Over a 45-year career, if you keep your eyes open and don’t get too comfortable with where you find yourself, you can learn an awful lot about people and about the nature of leadership. And a lot about yourself too.
For much of that time I watched from a privileged vantage point as local newspapers grappled with the challenge of digital media. But this blog is not another self-important exposition from the end-of-local-newspapers meme. It’s over for local newspapers and I’m over that. To me what’s interesting is not that local newspapers are dead men walking but why they surrendered so abjectly to digital when they had all the leverage in the world. Their capitulation offers timeless insights into the tricky business of managing risk and dealing with change, and the evident danger of hubris and greed when they take root in company culture.

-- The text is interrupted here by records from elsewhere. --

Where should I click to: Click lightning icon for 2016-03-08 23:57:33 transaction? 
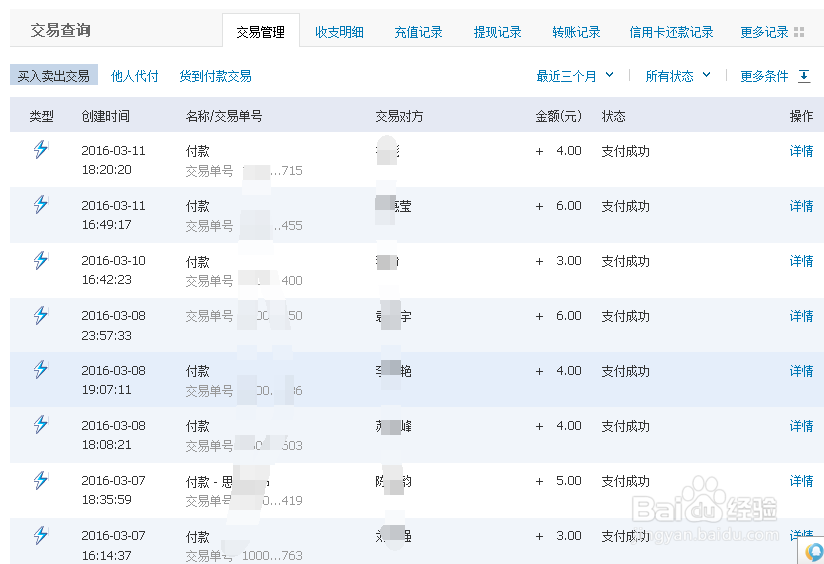[x=41, y=315]
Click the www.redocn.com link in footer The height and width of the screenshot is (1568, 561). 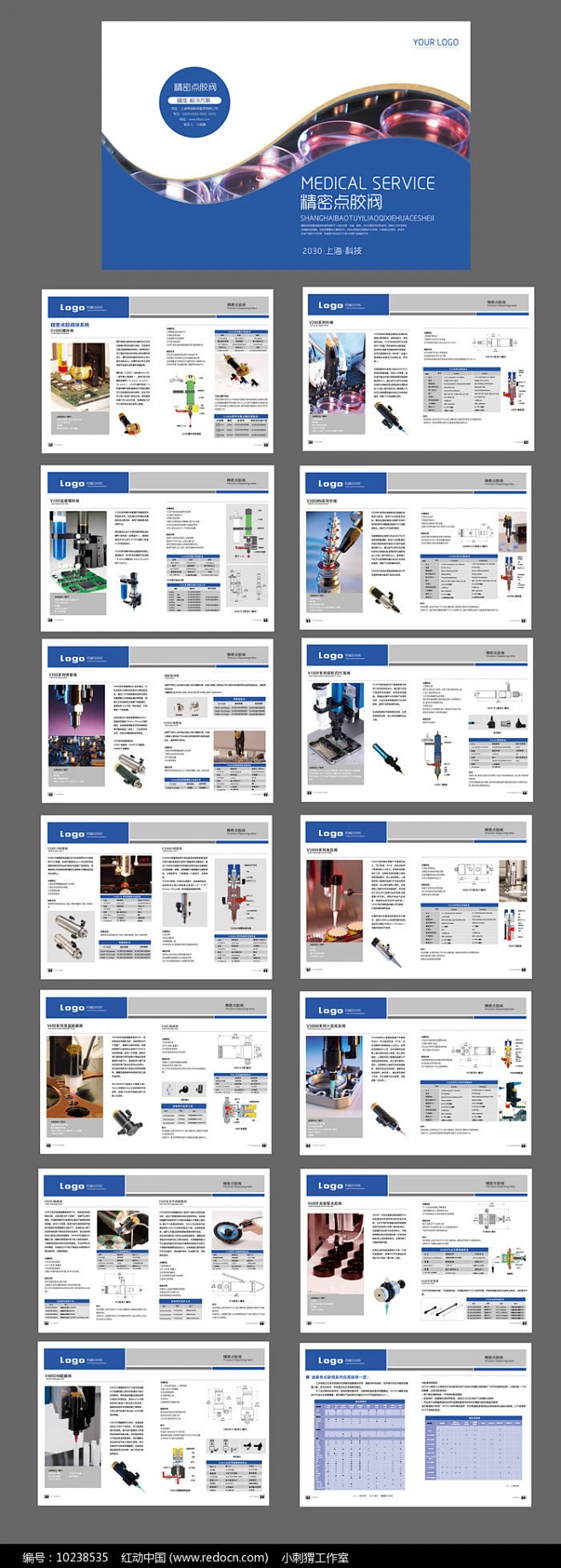[x=219, y=1557]
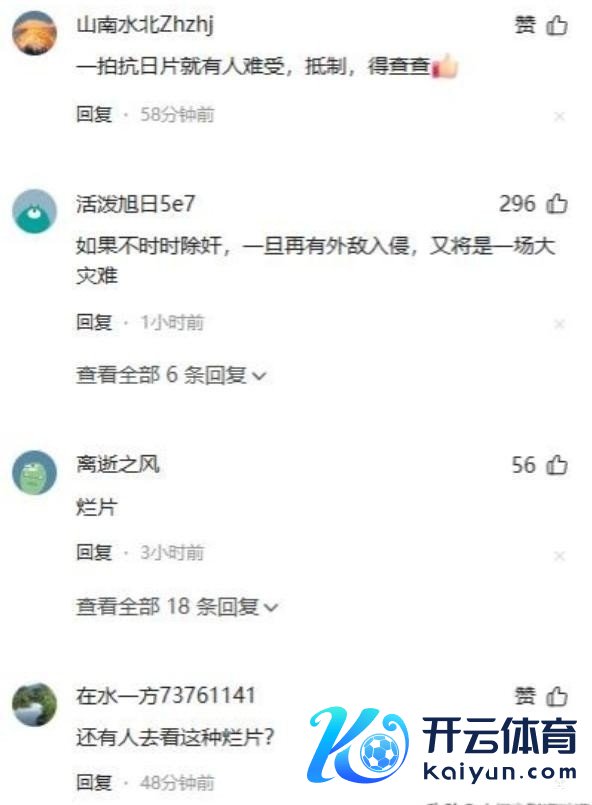Like the comment by 在水一方73761141
The width and height of the screenshot is (592, 805).
click(556, 697)
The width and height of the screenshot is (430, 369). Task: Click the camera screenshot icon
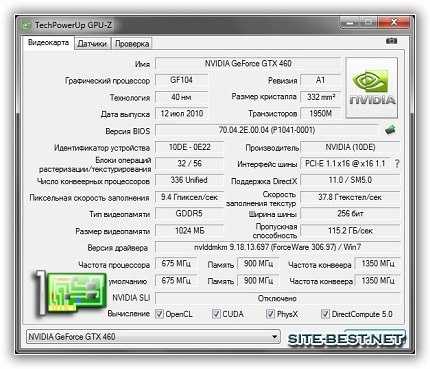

I regard it as a criminal waste of time to go through the slow and painful ordeal of ascertaining things for one’s self if these same things have already been ascertained and made available by others.
The other big question that interests me is what new forms of media are replacing daily newspapers in the digital age? How is the media business evolving? Where is the business of news headed? Who is leading the charge? What digital news companies are likely to win? Where will you get your news from? Why? What is the product format most likely to regenerate the consumption of news by millennials and Generation Z, audiences born not with a newspaper in the mailbox but a supercomputer in their back pocket? What role does local content play in that format? What does the financial return of such a product look like?
When the Internet proclaimed its arrival with the Netscape public offering in 1995, local newspapers were by far the largest advertising medium in the country. The year before, in 1994, total revenues were $43 billion. $36 billion of that came from advertising, which was more than television garnered that year, and more than any other form of advertising combined. They were deeply embedded in the country’s commercial and cultural life. Newspapers had always been America’s market, the place where homes and cars were sold, jobs found and attics emptied. They also connected us socially, they told us who was born, who had died, who was getting married and who had gotten into trouble. They told us what was happening down the street and around the world, and they told us what people were thinking about the great issues of the day — and why those issues mattered in the first place. All this was made possible for just one reason: For decades they had enjoyed ironclad monopoly position in their markets, with exclusive reach defined essentially by how far their trucks could get by sunrise.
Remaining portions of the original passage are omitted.